A primary melanoma and its asynchronous metastasis highlight the role of BRAF, CDKN2A, and TERT

Abstract

Background: Alterations in pathways including BRAF, CDKN2A, and TERT contribute to the development of melanoma, but the sequence in which the genetic alterations occur and their prognostic significance remains unclear. To clarify the role of these pathways, we analyzed a primary melanoma and its metastasis.

Methods: Immunohistochemistry for BRAF-V600E, Sanger sequencing of BRAF and the TERT promoter, fluorescence in-situ hybridization, and telomere analyses were performed on a primary melanoma and its asynchronous cerebellar metastasis. Using the log-rank test and Cox-proportional model, the cancer genome atlas (TCGA) cohort of melanomas was analyzed for the effect of BRAF mutation and CDKN2A loss on survival.

Results: The primary melanoma expressed mutant BRAF-V600E and possessed a homozygous deletion of CDKN2A. In addition to these early defects, the metastatic lesion also possessed evidence of aneuploidy and an activating mutation of the TERT promoter. In the TCGA melanoma cohort, there was a non-significant trend toward poor prognosis in early stage cutaneous melanoma patients with concomitant BRAF mutation and CDKN2A loss.

Conclusion: BRAF mutation and CDKN2A loss occurred early and TERT promoter mutation later in a case of lethal metastatic melanoma. The effects of these pathways on survival warrant further investigation in early stage cutaneous melanoma patients.

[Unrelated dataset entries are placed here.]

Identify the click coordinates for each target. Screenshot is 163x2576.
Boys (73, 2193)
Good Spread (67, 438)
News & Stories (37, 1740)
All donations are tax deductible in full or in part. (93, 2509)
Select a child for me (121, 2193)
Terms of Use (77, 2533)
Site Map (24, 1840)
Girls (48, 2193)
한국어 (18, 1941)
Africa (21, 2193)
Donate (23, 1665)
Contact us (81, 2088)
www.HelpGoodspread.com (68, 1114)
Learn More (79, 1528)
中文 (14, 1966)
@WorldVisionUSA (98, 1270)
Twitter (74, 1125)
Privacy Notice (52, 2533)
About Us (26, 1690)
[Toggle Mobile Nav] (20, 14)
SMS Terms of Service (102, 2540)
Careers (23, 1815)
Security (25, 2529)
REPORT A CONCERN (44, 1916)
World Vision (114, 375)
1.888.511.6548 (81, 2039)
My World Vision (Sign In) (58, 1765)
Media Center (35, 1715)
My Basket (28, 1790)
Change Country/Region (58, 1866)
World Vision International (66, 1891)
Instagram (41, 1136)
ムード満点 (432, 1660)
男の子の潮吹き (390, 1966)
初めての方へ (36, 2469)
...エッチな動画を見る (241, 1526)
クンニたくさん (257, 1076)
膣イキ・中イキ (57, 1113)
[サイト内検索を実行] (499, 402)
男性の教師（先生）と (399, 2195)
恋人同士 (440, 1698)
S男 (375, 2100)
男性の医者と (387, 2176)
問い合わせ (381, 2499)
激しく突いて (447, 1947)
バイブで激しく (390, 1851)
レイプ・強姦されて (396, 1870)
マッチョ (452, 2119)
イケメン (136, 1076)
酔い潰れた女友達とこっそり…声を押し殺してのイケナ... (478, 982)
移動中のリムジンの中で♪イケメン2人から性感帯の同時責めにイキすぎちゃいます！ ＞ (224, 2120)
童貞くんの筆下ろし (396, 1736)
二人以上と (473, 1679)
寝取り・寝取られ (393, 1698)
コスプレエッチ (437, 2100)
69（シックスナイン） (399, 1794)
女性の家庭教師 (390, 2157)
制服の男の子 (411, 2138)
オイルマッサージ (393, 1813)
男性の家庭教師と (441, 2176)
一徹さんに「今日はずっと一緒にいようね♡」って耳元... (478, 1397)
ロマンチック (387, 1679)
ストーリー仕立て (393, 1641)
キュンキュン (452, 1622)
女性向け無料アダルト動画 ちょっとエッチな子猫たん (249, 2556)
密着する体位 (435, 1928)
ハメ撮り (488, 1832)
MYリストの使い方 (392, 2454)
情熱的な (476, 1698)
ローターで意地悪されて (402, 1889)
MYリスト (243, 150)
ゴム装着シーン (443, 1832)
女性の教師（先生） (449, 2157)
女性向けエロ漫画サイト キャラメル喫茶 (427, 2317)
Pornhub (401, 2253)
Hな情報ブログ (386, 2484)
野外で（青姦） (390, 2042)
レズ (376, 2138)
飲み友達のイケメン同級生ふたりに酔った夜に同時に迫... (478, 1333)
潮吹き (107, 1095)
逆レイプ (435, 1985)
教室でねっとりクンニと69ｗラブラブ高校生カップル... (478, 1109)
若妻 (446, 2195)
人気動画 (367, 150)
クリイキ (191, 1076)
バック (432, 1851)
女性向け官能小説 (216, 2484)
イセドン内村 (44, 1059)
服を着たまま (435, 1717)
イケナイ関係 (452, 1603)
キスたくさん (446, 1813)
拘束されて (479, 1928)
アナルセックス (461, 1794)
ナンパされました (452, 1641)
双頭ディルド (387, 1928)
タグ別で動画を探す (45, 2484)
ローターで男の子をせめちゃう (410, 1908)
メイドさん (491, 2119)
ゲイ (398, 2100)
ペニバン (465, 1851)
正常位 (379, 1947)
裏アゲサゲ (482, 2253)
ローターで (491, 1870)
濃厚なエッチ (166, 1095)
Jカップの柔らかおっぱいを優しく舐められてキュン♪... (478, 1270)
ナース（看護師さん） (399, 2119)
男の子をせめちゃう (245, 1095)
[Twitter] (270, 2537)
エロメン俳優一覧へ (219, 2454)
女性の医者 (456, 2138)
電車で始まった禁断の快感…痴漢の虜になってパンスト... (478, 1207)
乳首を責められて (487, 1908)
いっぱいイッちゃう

Keywords: BRAF; CDKN2A; FISH; TERT; melanoma.

Figure 1

Histology of primary and metastatic melanoma. (A) The primary cutaneous lesion is an asymmetric cellular tumor filling the dermis with lack of maturation at the base of the lesion. (B) The primary lesion also shows epithelial hyperplasia and some nests comprised of large and epithelioid cells with abundant cytoplasm (arrowheads). Inset highlights a nest of epitheliod melanocytes. (C) The metastatic cerebellar lesion shows a densely cellular neoplasm with zones of necrosis and hemorrhage. (D) There is marked pleomorphism at higher magnification. Arrows indicates an aberrant mitotic figure. Scale bar=200µm.

Figure 2

BRAF immunohistochemistry. (A) Melanoma biopsy shows diffuse cytoplasmic staining by the BRAF-V600E specific antibody (VE1) supporting the presence of underlying BRAF-V600E mutation. Inset shows individual B-Raf-mutant melanocytes invading the dermis. (B) Cerebellar lesion shows strong BRAF-V600E reactivity by the infiltrating tumor cells. Scale bar=200µm.

Figure 3

FISH analysis of tumors. (A) Representative image of 4 probe analysis of primary melanoma shows homozygous loss of CDKN2A. (B) Table summarizing the scoring of signal number from 25 cells. Average (Ave) indicates the mean number of foci per nuclei. (C) FISH from metastatic melanoma shows homozygous loss of CDKN2A but increased signals from all remaining probes suggested genomic instability and possible aneuploidy. (D) Table summarizing the scoring of the brain lesion.

Figure 4

TERT promoter and telomere analysis. (A) Sanger sequencing of the TERT promoter sequencing of the primary melanoma reveals a wild type promoter. The metastatic cerebellar lesion carried a C228T mutation in the TERT promoter. (B) Representative nuclei stained for TIF foci using 53BP1 to identify sites of DNA damage (red) and TTAGGG FISH to identify telomeres. Yellow signals indicate co-localization. Dashed lines outline the cell nucleus. Scale bar=2µm. (C) Quantitation of the percentage of cells with ≥4 TIFs per nucleus. Greater than 100 cells were scored for each replicate.

Figure 5

Kaplan-Meier survival curve demonstrates that early stage (Stage I and II) cutaneous melanoma patients with BRAF mutation and CDKN2A loss do not have a significantly worse prognosis compared to those without CDKN2A loss. Wald test: p = 0.032.